Naquele momento, grande parte da América do Sul já estava livre e unida contra o imperialismo ocidental, e forte, difícil de derrotar. É. Aqui, ninguém se rendeu.
O resto do mundo é ainda muito vulnerável e continua algemado.
O Ocidente vive a fabricar e, na sequência, a apoiar as forças da opressão – sejam feudais sejam religiosas. Quanto mais oprimido o povo, menos coragem e disposição para lutar por justiça e pelos próprios direitos. Quanto mais assustadas estejam, mais fácil controlar as pessoas.
Feudalismo, opressão religiosa e sanguinárias ditaduras de direita, tudo isso serve perfeitamente bem tanto ao fundamentalismo de mercado do império, como à sua obsessão por controlar todo o planeta.

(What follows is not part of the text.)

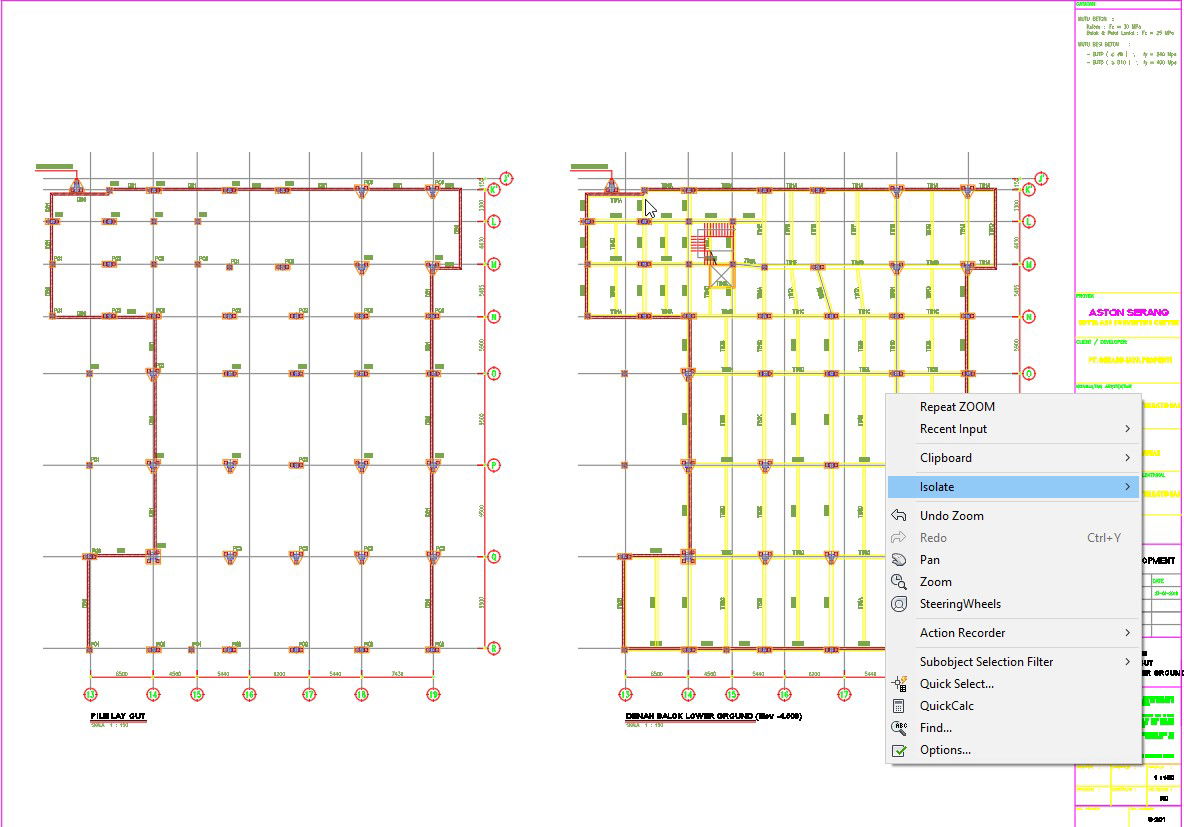The height and width of the screenshot is (827, 1184).
Task: Open the Find text search
Action: click(935, 728)
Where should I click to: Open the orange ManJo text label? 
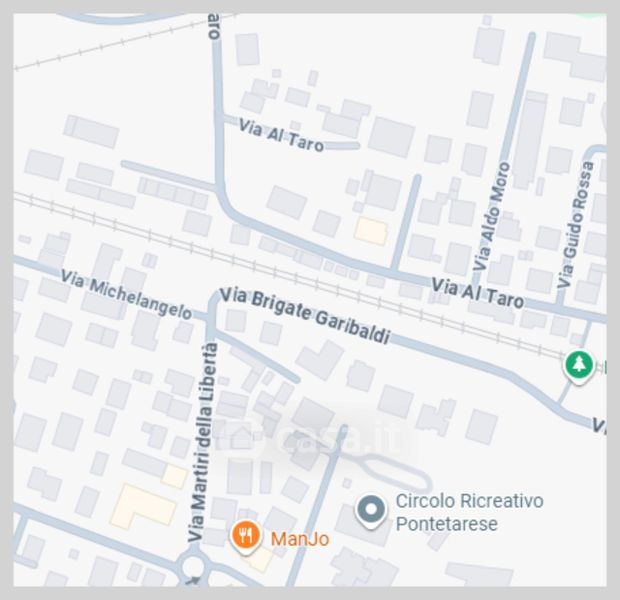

Mas esse é um arranjo anormal do mundo; é temporário. Os seres humanos anseiam já por mais justiça. Na essência, somos uma espécie decente. Albert Camus conclui, com muita razão no seu poderoso romance A Peste[2] (analogia com a luta contra o fascismo): “há mais a admirar que a desprezar nos seres humanos.”
O que o ocidente faz hoje ao mundo – provocar, criar, inventar conflitos; apoiar hordas de bandidos e de terroristas; sacrificar a vida de milhões em todo o mundo, para servir a interesses comerciais –, nada disso é novidade sob o sol. Já foi chamado de Fascismo Ordinário. E o fascismo no passado veio e foi derrotado. Será outra vez derrotado, porque é erro, porque trabalha contra a grandeza humana e o crescimento humano, e porque as pessoas, em todo o mundo já veem que as estruturas feudais, antiquadas, que o fascismo ocidental tenta impor em todo o mundo são coisa do século 18, não do século 21. E nunca mais serão toleradas.
[1] 15-17/3/2013, Counterpunch.
[2] CAMUS, Albert. [1947] A Peste. Rio de Janeiro: Abril Cultural, 1984.